- The paper presents a dual-space knowledge distillation framework that projects hidden states between teacher and student models to overcome vocabulary mismatches.
- The paper incorporates an Exact Token Alignment algorithm to ensure effective knowledge transfer by focusing only on shared tokens between differing model vocabularies.
- The paper extends the framework to on-policy scenarios, demonstrating significant Rouge-L score improvements with minimal computational overhead.
A Dual-Space Framework for General Knowledge Distillation of LLMs
Introduction
The paper introduces a dual-space knowledge distillation (DSKD) framework aimed at addressing limitations in traditional knowledge distillation (KD) methods for LLMs. Existing KD approaches face challenges when dealing with models that have different prediction heads and vocabularies, limiting their practical applications. The proposed DSKD framework seeks to unify the prediction heads by projecting hidden states between teacher and student models, allowing for more effective knowledge transfer even across models with different vocabularies.
Methodology
Dual-Space Knowledge Distillation Framework
The DSKD framework operates by projecting hidden states of the teacher and student models into each other's representation spaces. This is achieved using linear projectors that are initialized to maintain the logits' invariance before and after projection.
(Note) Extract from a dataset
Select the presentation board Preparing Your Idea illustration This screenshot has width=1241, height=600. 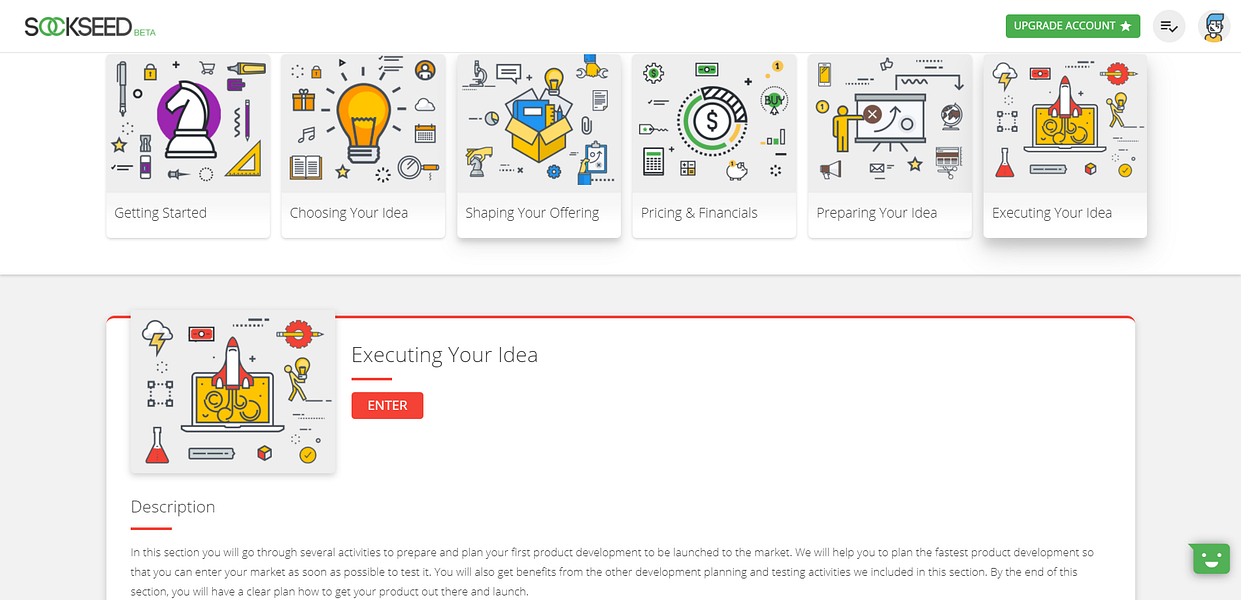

The framework's key aspects include:
- Student Space Projection: The teacher's hidden states are mapped to the student's representation space using a projector Wt→s, allowing the student to use its prediction head for achieving aligned outputs.
- Teacher Space Projection: Similarly, the student's hidden states are projected into the teacher's space with another projector Ws→t to fortify learning using the teacher's head.
In doing so, DSKD facilitates Knowledge Distillation by synchronizing the distributions to a common space, ensuring compatibility even when teachers and students have different vocabularies.
Exact Token Alignment (ETA)
For LLMs with differing vocabularies, DSKD incorporates an Exact Token Alignment (ETA) algorithm. ETA identifies tokens shared between the teacher and the student, conducting KD only on these aligned positions. This alignment ensures that KD can proceed naturally despite differing underlying vocabularies without performance degradation.
Extension to On-Policy Scenarios
DSKD is further extended to the on-policy scenario, allowing the student model to learn from its generated outputs rather than the fixed ground truth. This methodology mitigates discrepancies arising from training versus inference conditions.
Experimental Evaluation
Off-Policy and On-Policy KD
Extensive experiments were conducted to compare the proposed DSKD framework under both off-policy and on-policy KD scenarios for models with the same and different vocabularies. Models such as GPT2-120M, TinyLLaMA-1.1B, and others were evaluated against substantial instruction-following, math, and code generation benchmarks.
- Performance Metrics: Metrics such as Rouge-L scores were employed to measure improvements in model outputs post KD.
- Results: The DSKD framework showed significant improvements over traditional KD frameworks, particularly with noticeable gains in Rouge-L scores, suggesting more effective distillation.







Figure 1: Simulation results with KL and RKL divergence showcasing the effectiveness of unified output spaces in DSKD.
Computational Efficiency
The computational overhead introduced by DSKD is minimal relative to the benefits gained in effectiveness. DSKD's additional projector parameters are negligible, making it feasible for large-scale applications.
Conclusion
The DSKD framework successfully overcomes limitations of traditional KD methodologies, particularly bridging distributional divergences in models with differing vocabularies. With the introduction of projectors that harmonize teacher-student outputs and the effective ETA algorithm, DSKD substantially enhances the distillation process, demonstrating improved performance across diverse tasks. Future work may focus on further optimizing the initialization of projectors and expanding the framework's applicability to real-world, multilingual, or multi-domain settings.